Maybe I'm just pessimistic but I suspect the opposite would occur. It would be buggier, slower and more expensive once you started trying to operate at any kind of scale. The reason being that hidden within all the accumulated layers of cruft are a million fixes for specific security, reliability and performance issues discovered through real world usage.



I think that's the interesting word: "hidden"

That's a pity. Wouldn't it be nice if we somehow could separate the cruft from the craft?

What if some computational deity sifted through our collective codebase and distilled the essence, the minimal, purest kernel? Such minimangel's task would be daunting and probably useless, since the moment we'd throw some new use cases and requirements, NIH and patents, POCs and MVPs and we're back to the simmering mess in no time.


Those hidden snippets are not the cruft. Every ugly hack we would find is likely a required use case and the whole mess is the craft. Maybe we should stop calling it a mess and accept that non-trivial software with on-demand requirements always take this form...

So lets call it detail instead. You cannot separate detail from the craft.


I meant that the hidden things were the "craft" hidden among tons of cruft


I think you'll rather find that there's tons of craft, and relatively little cruft.


ok but let's distinguish smart things that were done to workaround past blunders from smart things that you would have done anyways.

Both are "craft", but only the latter is "necessary" and would thus survive the "total rewrite" posited in this "thought experiment".

For example, the x86 is fully of crap; layer upon layer of smarts have been added to deal with design flaws that it was impossible to fix without breaking backward compatibility.

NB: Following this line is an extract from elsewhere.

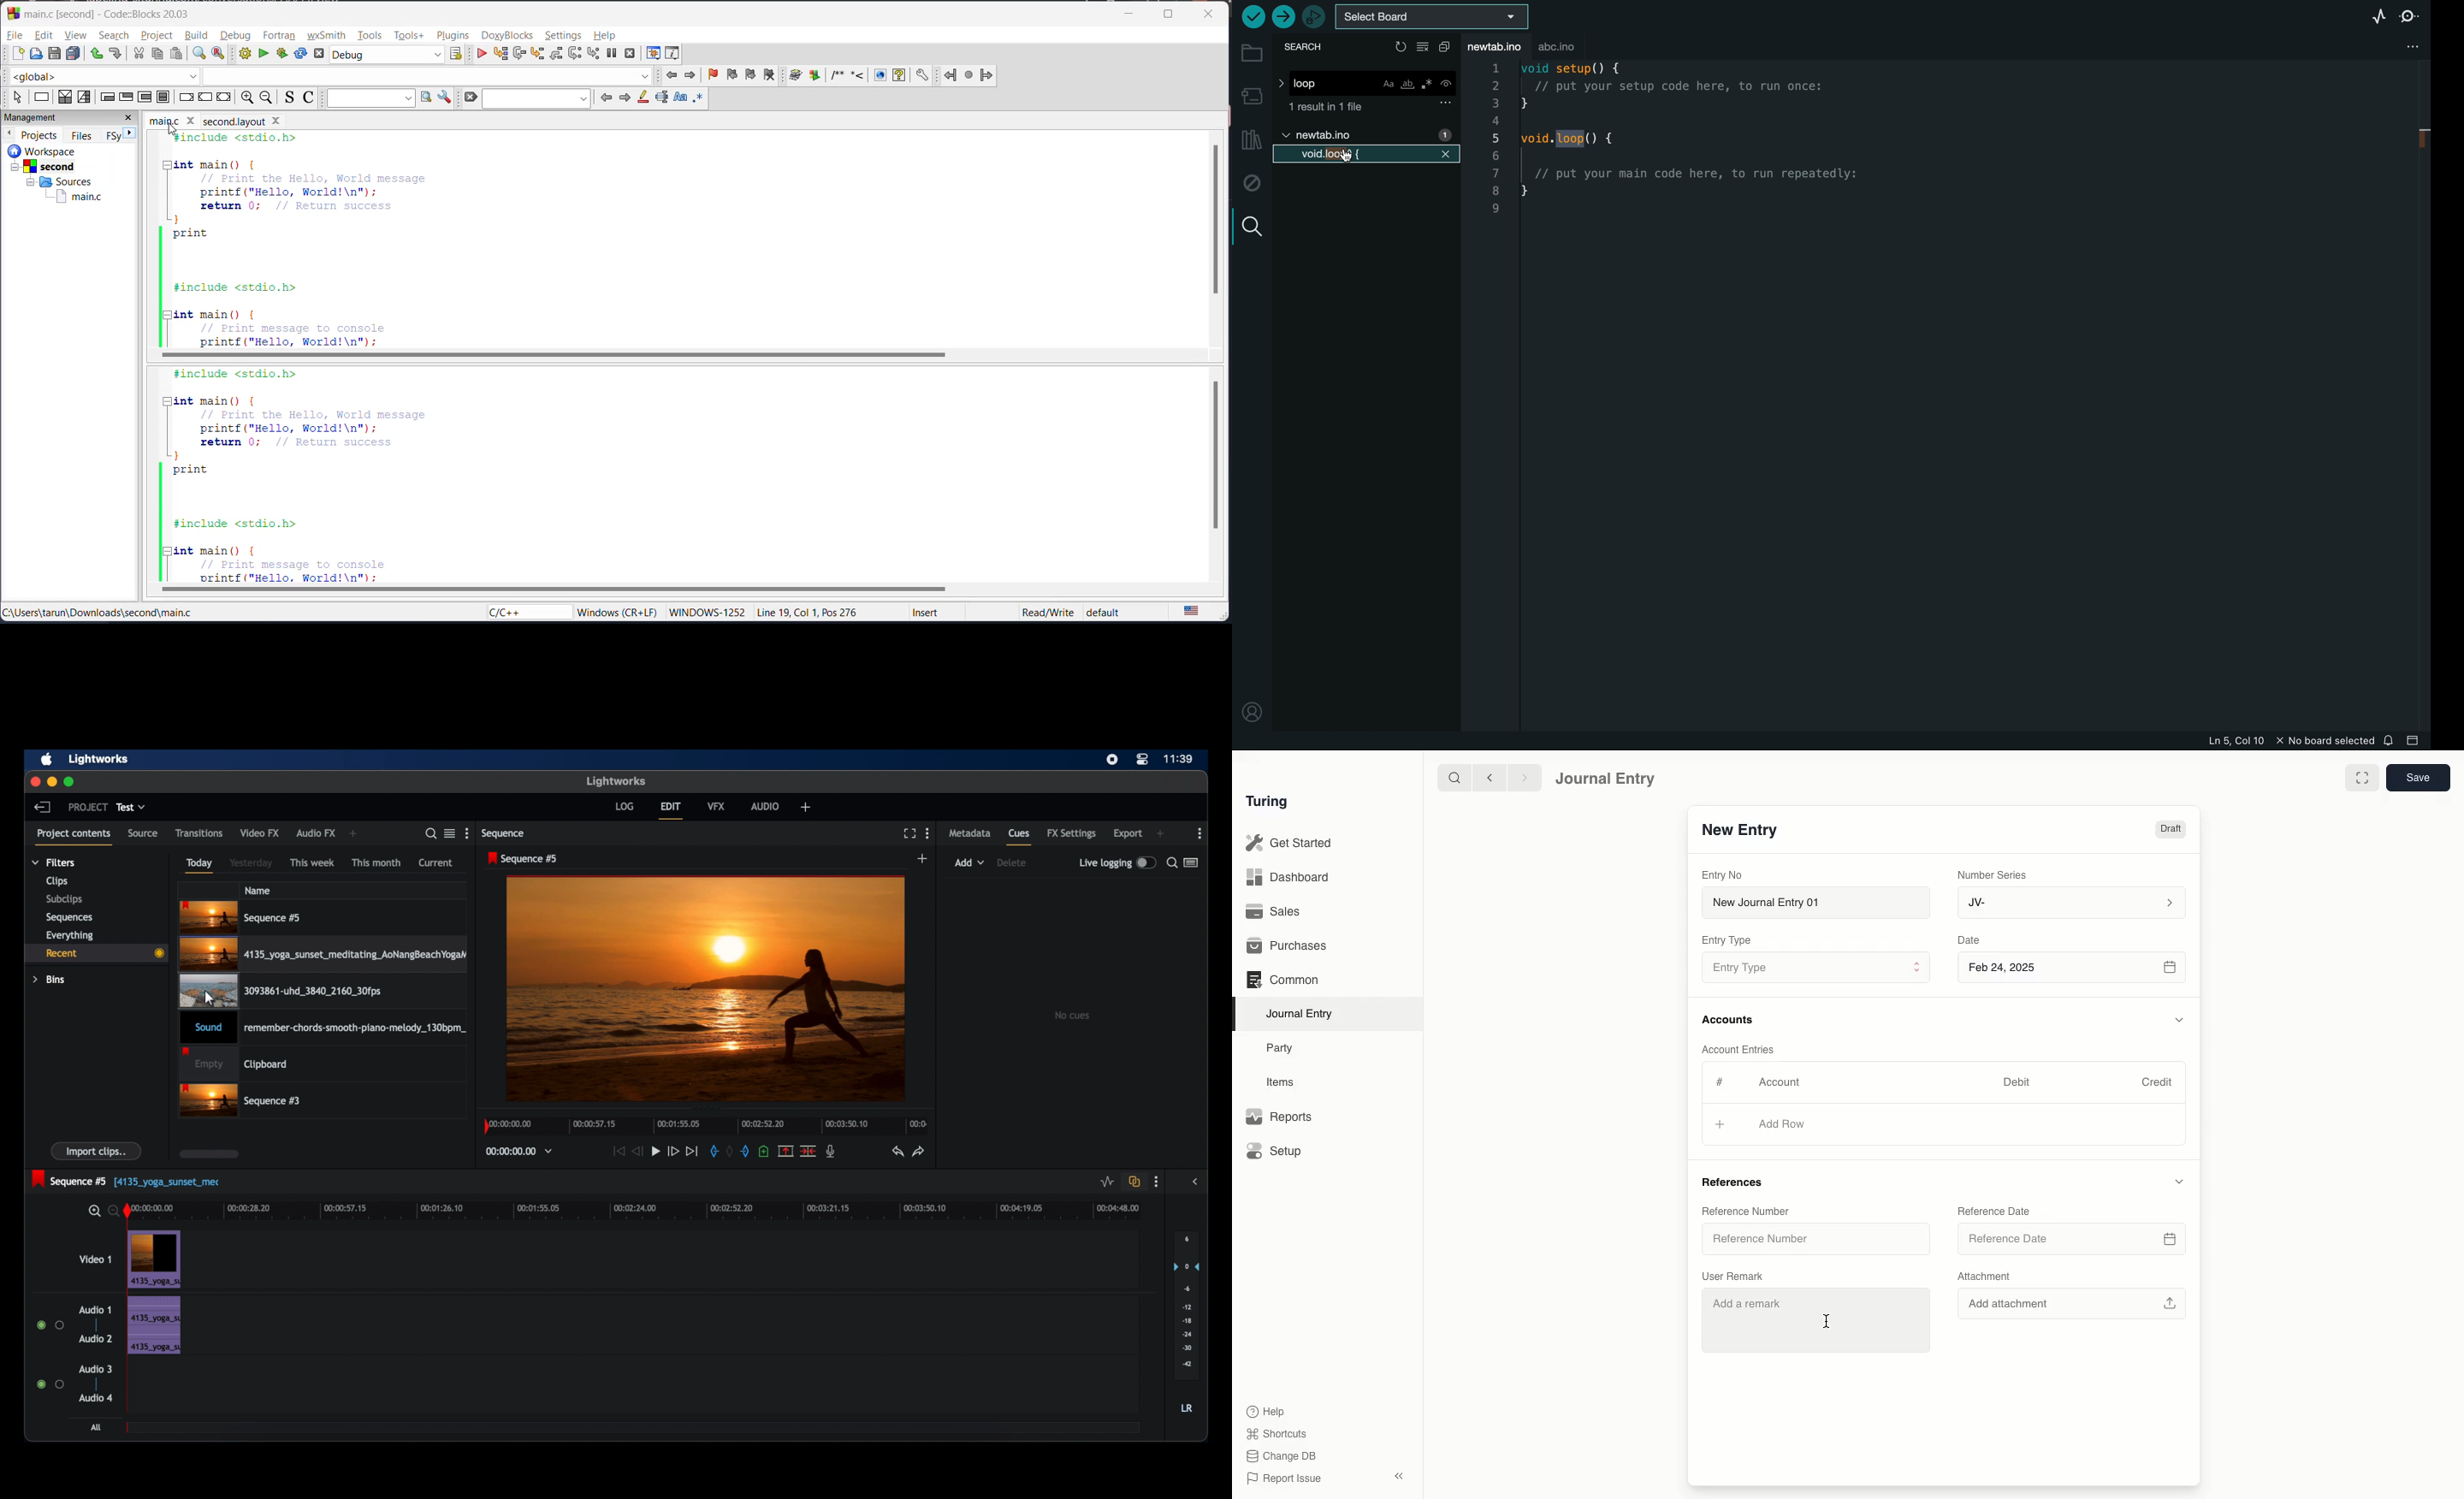 The width and height of the screenshot is (2464, 1512). What do you see at coordinates (96, 1151) in the screenshot?
I see `import clips` at bounding box center [96, 1151].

Backward compatibility was practically important, because of network effect (and indeed competitors lose the battle because they were not compatible with x86, or even with their past selves). This practical constrain caused smart people to build smart tricks on top of that foundation.

Sure, it required a lot of smarts to do etc etc but how'd you call it when you end up tunnelling a SCSI command inside an ATA packet wrapped in another SCSI command?